PCA — how to choose the number of components?

In this article, I am going to show you how to choose the number of principal components when using principal component analysis for dimensionality reduction.

In the first section, I am going to give you a short answer for those of you who are in a hurry and want to get something working. Later, I am going to provide a more extended explanation for those of you who are interested in understanding PCA.

Short answer

Don’t do it. Don’t choose the number of components manually. Instead of that, use the option that allows you to set the variance of the input that is supposed to be explained by the generated components.

Remember to scale the data to the range between 0 and 1 before using PCA!

from sklearn.preprocessing import MinMaxScaler
scaler = MinMaxScaler()
data_rescaled = scaler.fit_transform(data)

Typically, we want the explained variance to be between 95–99%. In Scikit-learn we can set it like this:

//95% of variance
from sklearn.decomposition import PCA
pca = PCA(n_components = 0.95)
pca.fit(data_rescaled)
reduced = pca.transform(data_rescaled)

or

//99% of variance
from sklearn.decomposition import PCA
pca = PCA(n_components = 0.99)
pca.fit(data_rescaled)
reduced = pca.transform(data_rescaled)

Long answer

How PCA works

First, the PCA algorithm is going to standardize the input data frame, calculate the covariance matrix of the features.

Now, let’s try to imagine that every value from the covariance matrix is a vector. That vector indicates a direction in the n-dimensional space (n is the number of features in the original data frame). What is a vector? We can imagine that as an “arrow” pointing in some direction in that n-dimensional space.

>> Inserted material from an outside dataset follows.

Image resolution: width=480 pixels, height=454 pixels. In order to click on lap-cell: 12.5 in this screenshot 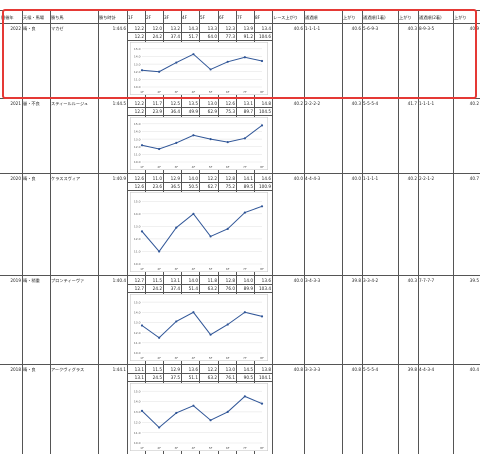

Those vectors can be “averaged” by generating another vector that “points” more or less in the same direction as all of those averaged vectors. We call it an eigenvector. It also has a value (let’s imagine it as a “length” of the “arrow”) that is correlated with the number of vectors averaged by the eigenvector (the more averaged covariance vectors, the larger the eigenvalue).

After that, we sort the eigenvectors by their eigenvalues. Remember that we have already chosen the cut off point (the desired variance that is supposed to be explained by the principal components). It means we can select the eigenvectors which add up to the desired threshold of explained variance.

Now, we multiply the standardized feature data frame by the matrix of principal components, and as a result, we get the compressed representation of the input data.

There is a great article written by Zakaria Jaadi, who explains PCA and shows step-by-step how to calculate the result.

How to select the number of components

Now, we know that the principal components explain a part of the variance. From the Scikit-learn implementation, we can get the information about the explained variance and plot the cumulative variance.

pca = PCA().fit(data_rescaled)

% matplotlib inline
import matplotlib.pyplot as plt
plt.rcParams["figure.figsize"] = (12,6)

fig, ax = plt.subplots()
xi = np.arange(1, 11, step=1)
y = np.cumsum(pca.explained_variance_ratio_)

plt.ylim(0.0,1.1)
plt.plot(xi, y, marker='o', linestyle='--', color='b')

plt.xlabel('Number of Components')
plt.xticks(np.arange(0, 11, step=1)) #change from 0-based array index to 1-based human-readable label
plt.ylabel('Cumulative variance (%)')
plt.title('The number of components needed to explain variance')

plt.axhline(y=0.95, color='r', linestyle='-')
plt.text(0.5, 0.85, '95% cut-off threshold', color = 'red', fontsize=16)

ax.grid(axis='x')
plt.show()

On the plotted chart, we see what number of principal components we need.

In this case, to get 95% of variance explained I need 9 principal components.